Night Train
by Amadeus Track (His friends call him Am Track)
We were strangers on the train, reflected in ebony sheets of remembrance. If I pressed your face to the pane I could tell we were moving. But apart from a pale, flickering shadow on the window, we were nowhere.
No one spoke at first, too awkward among strangers I suppose. Then a passenger searched in her bag and offered some sandwiches across. Polite conversation ensued – our voices low, hallowed whispers.
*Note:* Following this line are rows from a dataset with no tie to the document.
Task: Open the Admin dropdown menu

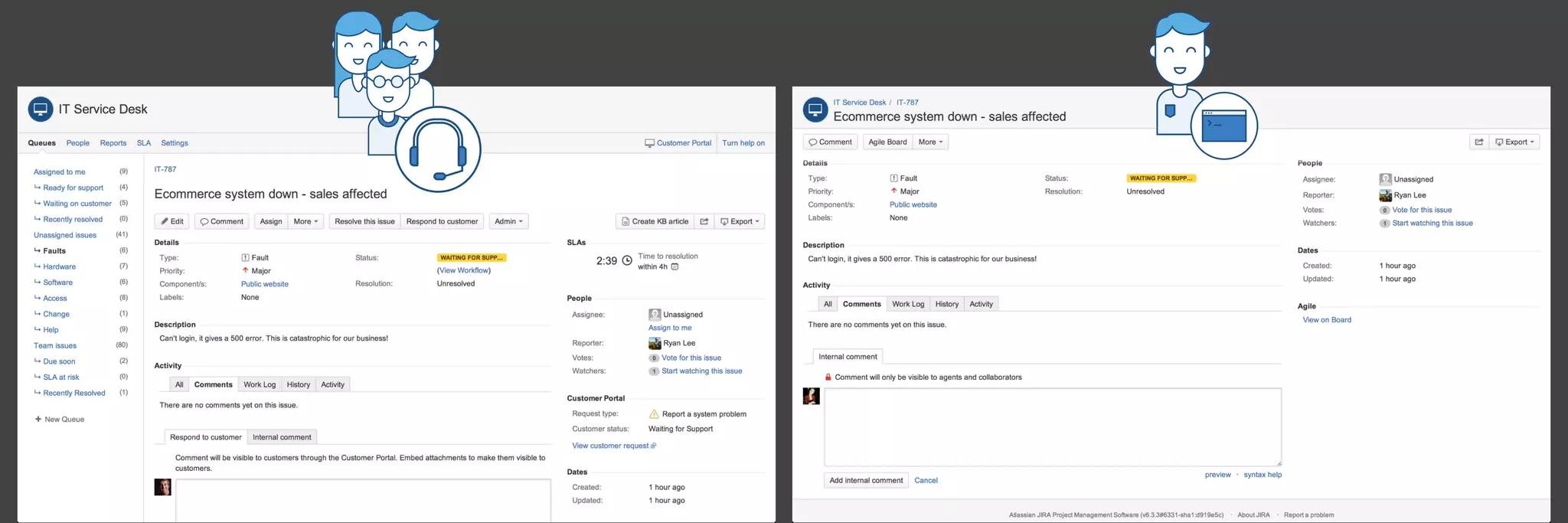Action: pos(508,221)
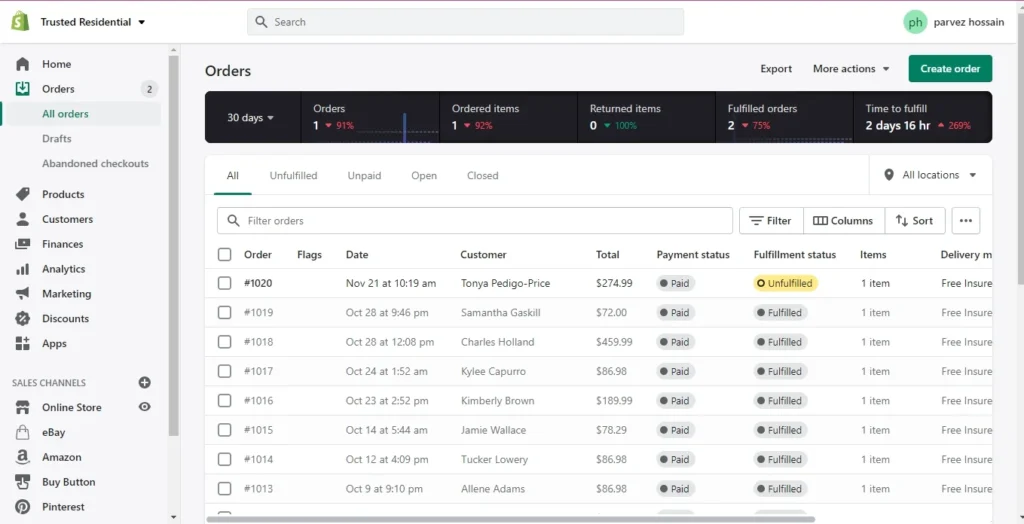View Online Store via eye icon
This screenshot has height=524, width=1024.
click(144, 407)
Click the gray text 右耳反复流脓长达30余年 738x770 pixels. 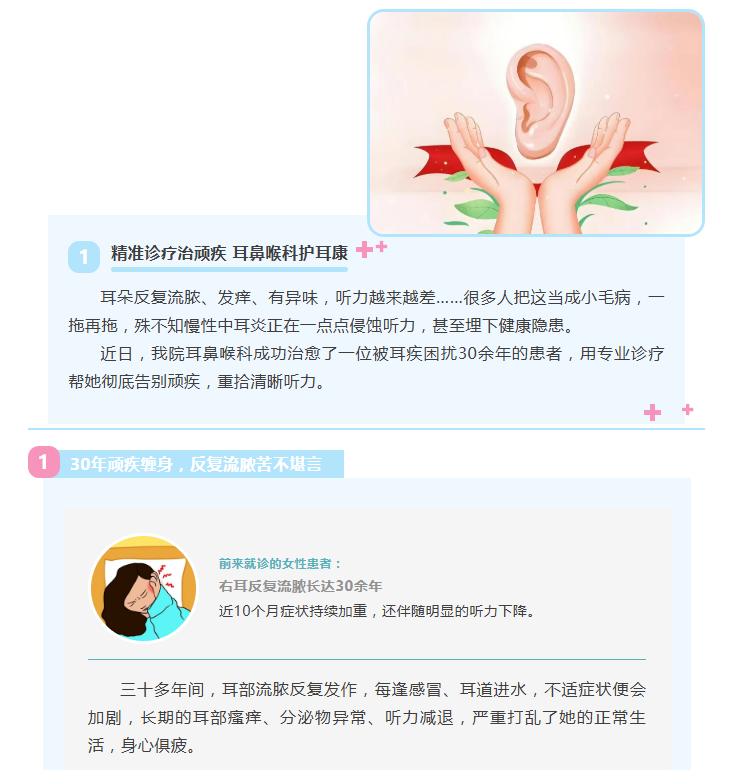[x=301, y=586]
We talked on and the mood changed to one of conviviality. Passengers began to sing songs, clapping to a familiar ballad, breaking from their revelry as the stiff wooden door unlatched.
The conductor passed along the carriage, holding the paper slips high against his lantern and returning them with a purposeful nod. Something of his somber nature trailed him like a shadow, and when he arrived at my seat I shrank in his gaze.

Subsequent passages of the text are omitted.